The NFHS also announced the launching of a ‘Guide to Acclimatization and Heat Illness Prevention.’ This free course is available at www.nfhs.com.

Individual States
– Rule Changes

- Georgia is banning three-a-day football practices and will fine schools that violate new guidelines aimed at keeping student-athletes from succumbing to heat. Another rule states that two-a-day practices can’t occur on consecutive days or exceed five hours in a single day and practicing in pads is limited to three hours a day. The GHSA established new guidelines that require players to go through five practices in only helmets, shirts and shorts before going to full pads. The new rules came after University of Georgia researchers reported increases in player deaths nationwide in recent years.

- Mandated by the Texas High School Coaches Association, coaches are now required to have two hours of concussion education training. The concussion and education course must be fulfilled by September lst. The coach must then provide documentation of attendance to the independent school district superintendent. The training will then continue with training sessions required every two years.

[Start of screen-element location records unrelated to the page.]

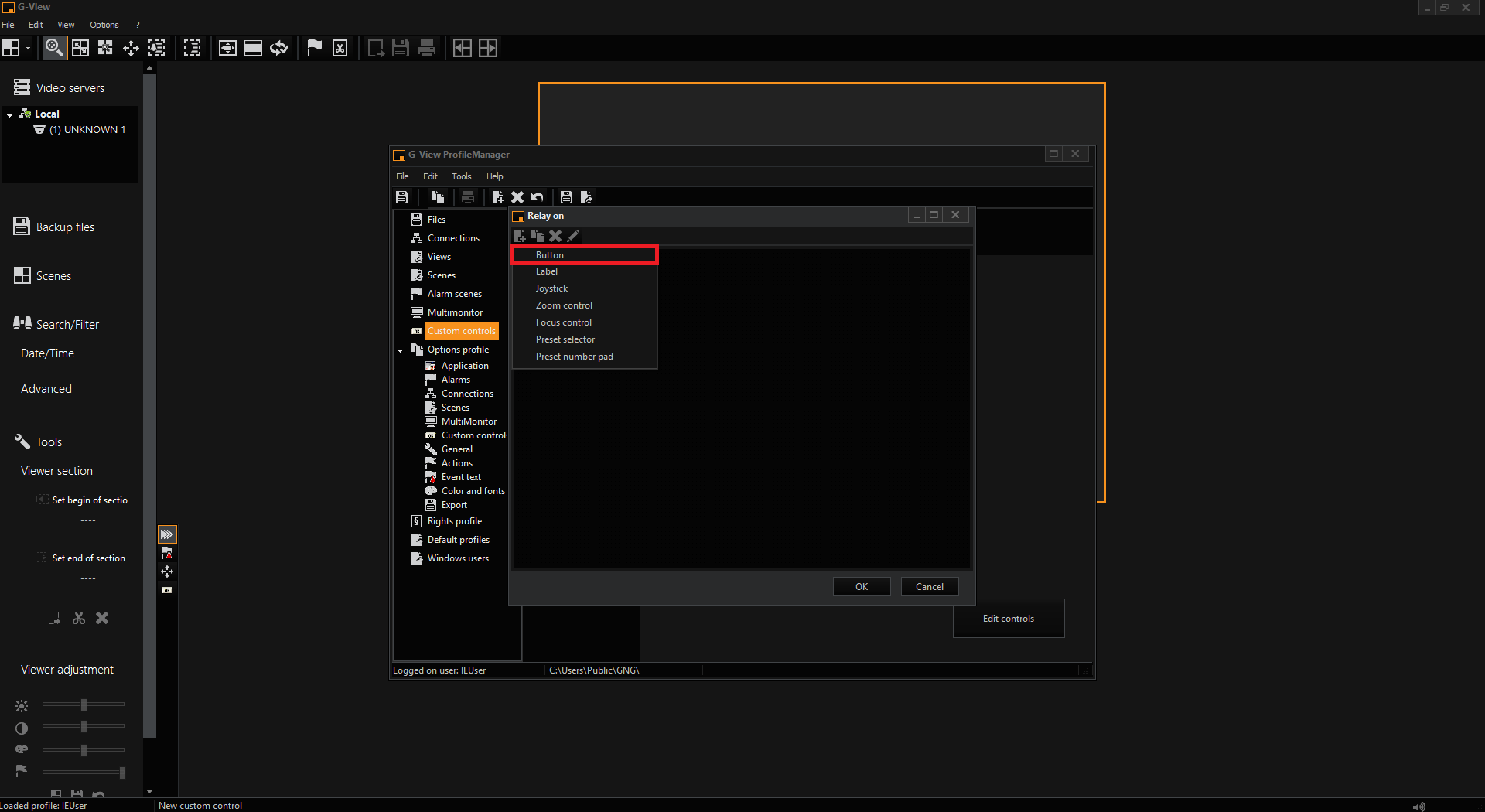
Task: Choose Joystick from the control type list
Action: click(x=551, y=288)
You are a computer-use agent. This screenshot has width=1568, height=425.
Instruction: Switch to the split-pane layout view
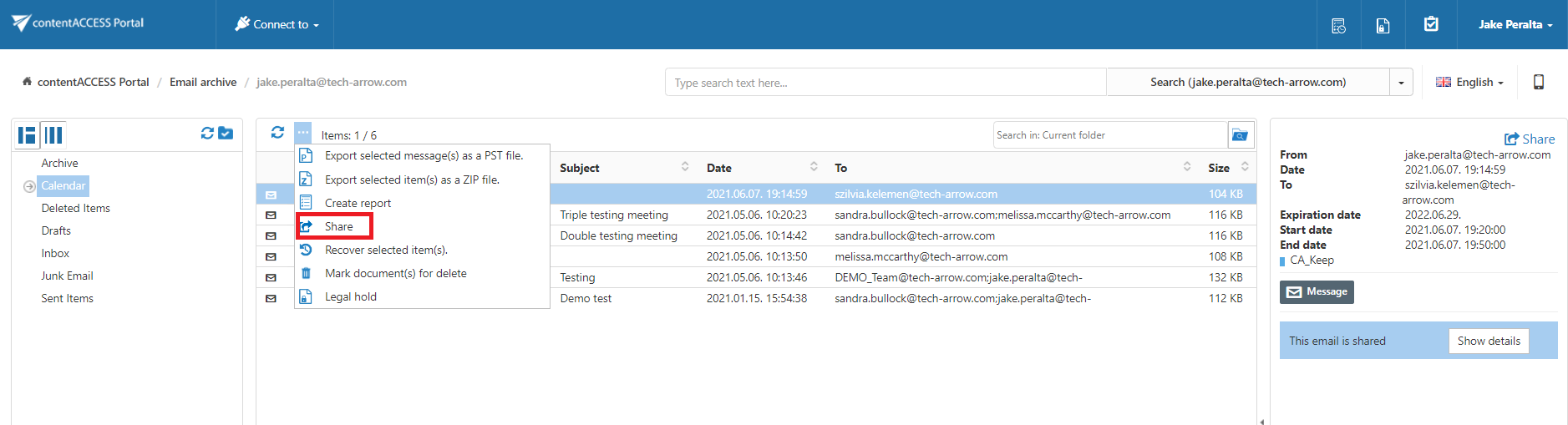(x=28, y=135)
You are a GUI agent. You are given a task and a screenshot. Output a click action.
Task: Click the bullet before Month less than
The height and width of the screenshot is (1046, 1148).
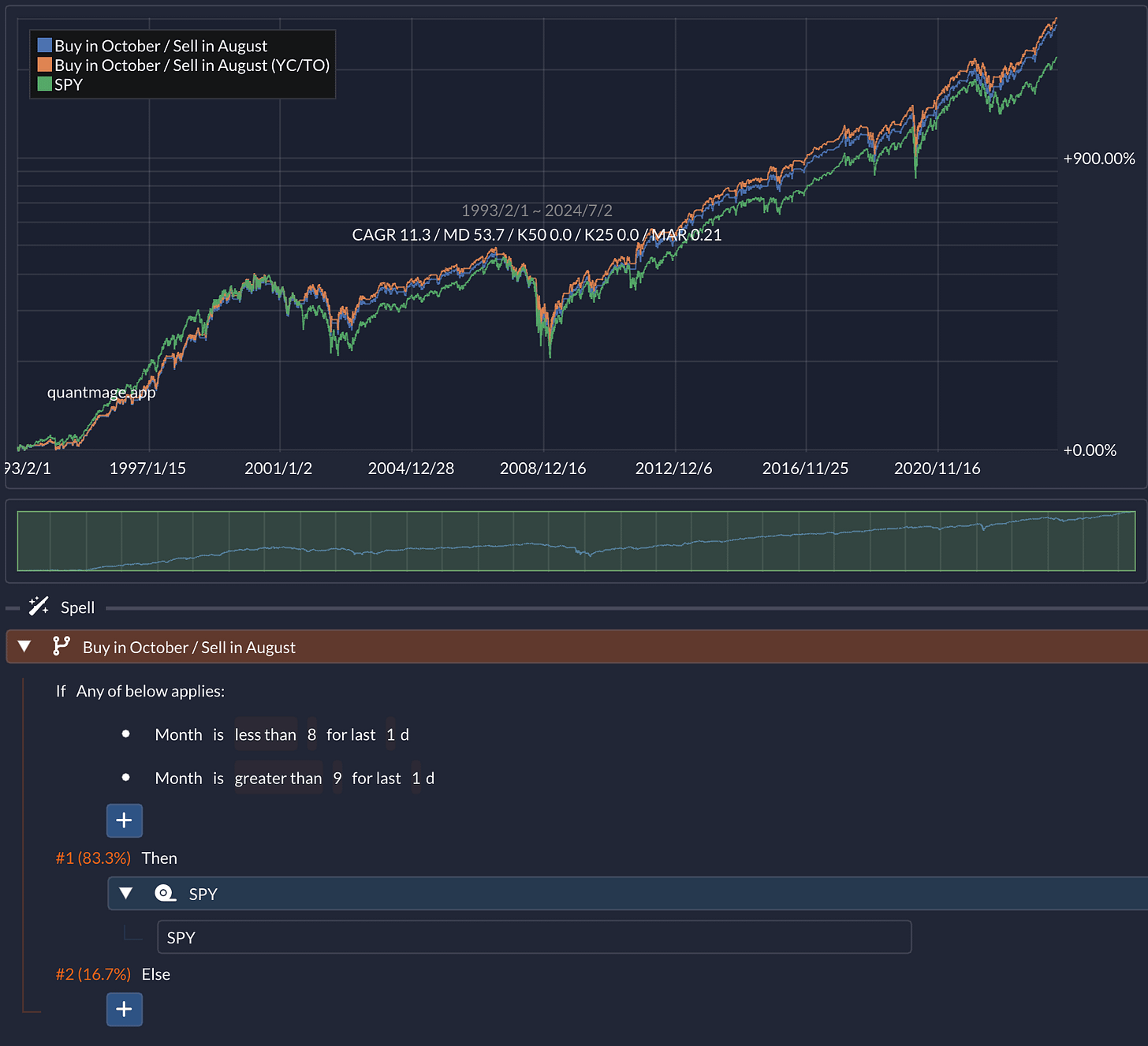125,734
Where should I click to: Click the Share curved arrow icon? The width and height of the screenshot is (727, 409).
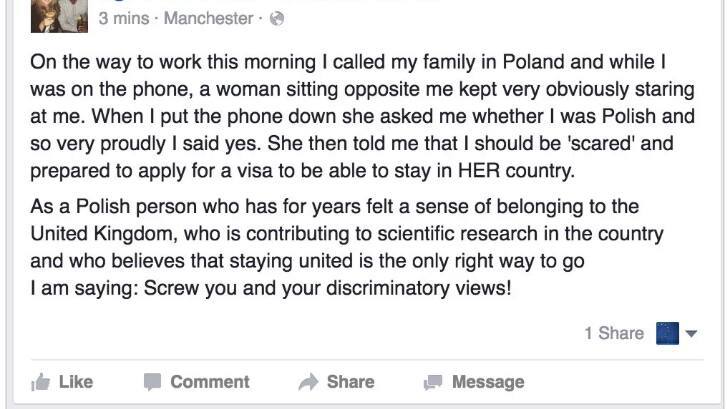tap(308, 382)
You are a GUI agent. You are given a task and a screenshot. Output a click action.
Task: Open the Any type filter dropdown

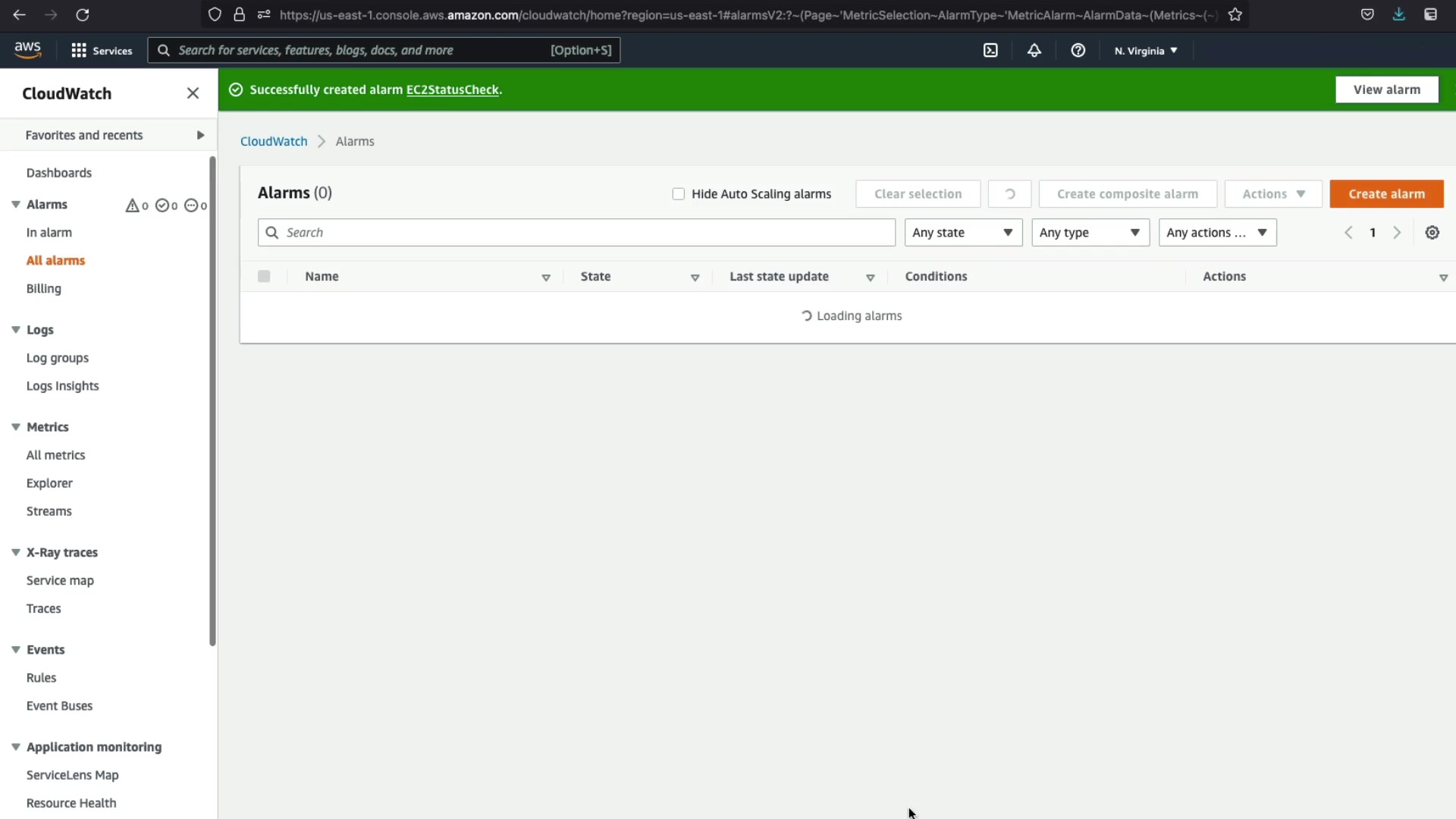click(1090, 233)
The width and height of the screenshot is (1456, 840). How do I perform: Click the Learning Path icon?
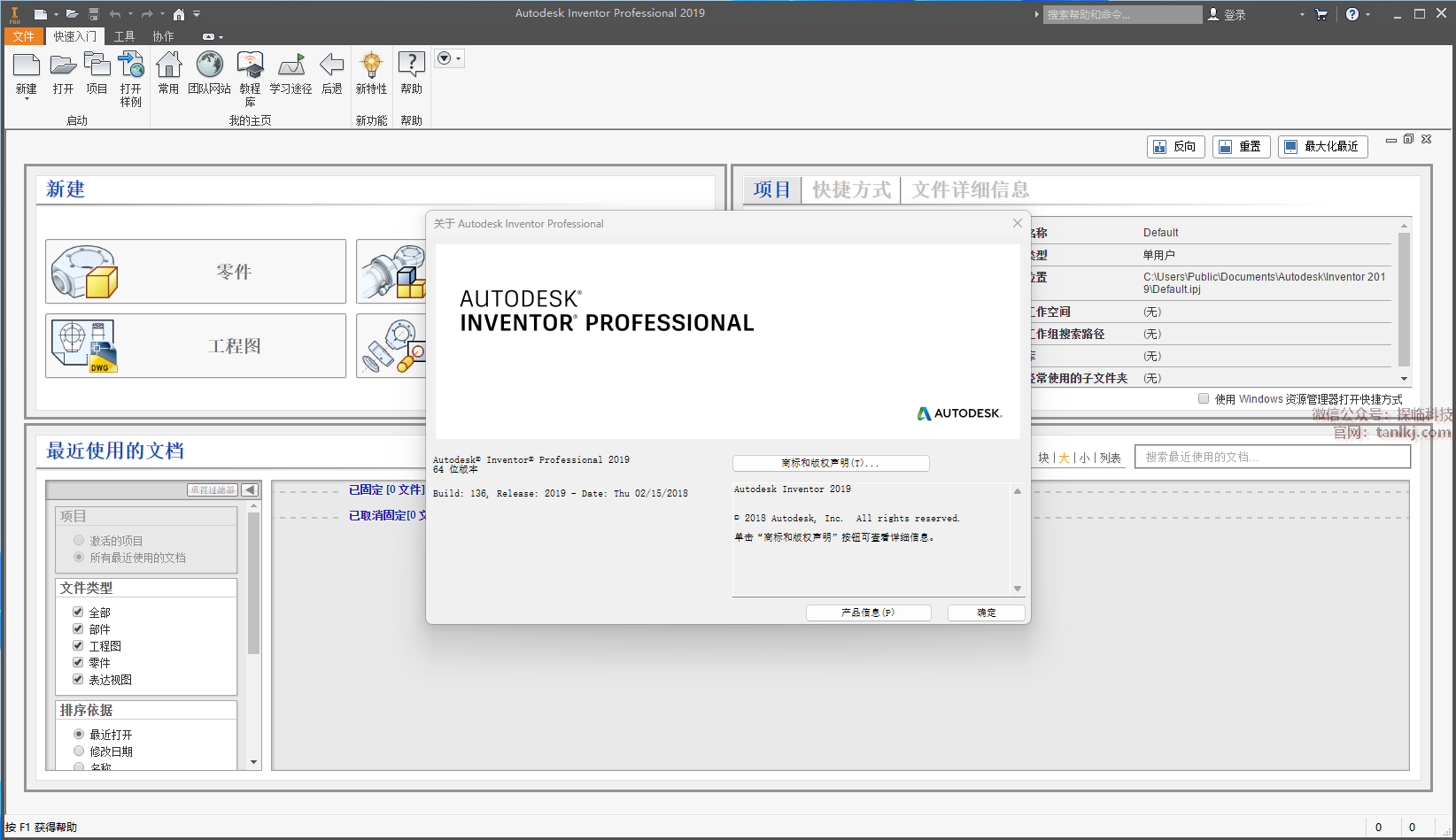[290, 66]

- The Washington State Football Coaches Association proposed a pilot program for summer practices, asking high school teams to cut down the number of practice days from as many as 48 to 20 – which will also cut down the number of hits young players will take before the season even starts. The program is voluntary but the Coaches Association hopes pressure from parents will be enough to convince coaches to give it a try.

- Similar to Georgia, the Tennessee Secondary School Athletic Association passed a proposal that requires a heat policy for all member schools. In essence, the TSSAA Heat Policy prohibits schools from practicing or competing when the heat index is in excess of 104 degrees.

Pop Warner

According to Jon Butler, the Executive Director of Pop Warner football for the last 21 years, there were 285,000 participants last season, ages 5-15. To reduce head injuries, two new rules will limit the amount of contact allowed and the way players hit each other.

- There will be no full-speed head-on blocking or tackling drills in which the players line up more than three yards apart. You may have two linemen in stances immediately across the line of scrimmage from each other and you can have full speed drills where the players approach each other at an angle, but not straight ahead into each other. Intentional head-to-head contact is forbidden.

- Coaches must limit the amount of contact at each practice to a maximum of 1/3 of practice time (either 40 minutes total of each practice or 1/3 of total weekly practice time). In this context, “contact” means any drill or scrimmage in which players go full-speed with contact – e.g., one-on-one blocking and/or tackling drills, down linemen vs. down linemen full-speed drills, and/or scrimmages.

Pop Warner is also re-emphasizing an existing rule barring players from leading with their heads when they block and tackle. Emphasizing proper tackling techniques, Pop Warner has also adopted the phrase, ‘Get the Head Out of Football.’ According to Butler, Pop Warner had a total of 11 reported concussions in 2008 and 2009 and only three reported in 2011.

Reducing the amount of hitting in practice will cut down on the exposure to potential head injuries which can be caused by both big hits that lead to concussions and also from smaller, repeated impacts, doctors said. “This is the best way we know to immediately and instantly cut that exposure,” said Julian Bailes, chairman of the Pop Warner Medical Advisory Board and co-director of the North Shore Neurological Institute in Chicago.

Bailes said that concussions can be even more dangerous for young athletes that adults. “We think so because of the immature and still developing and remodeling of the brain.”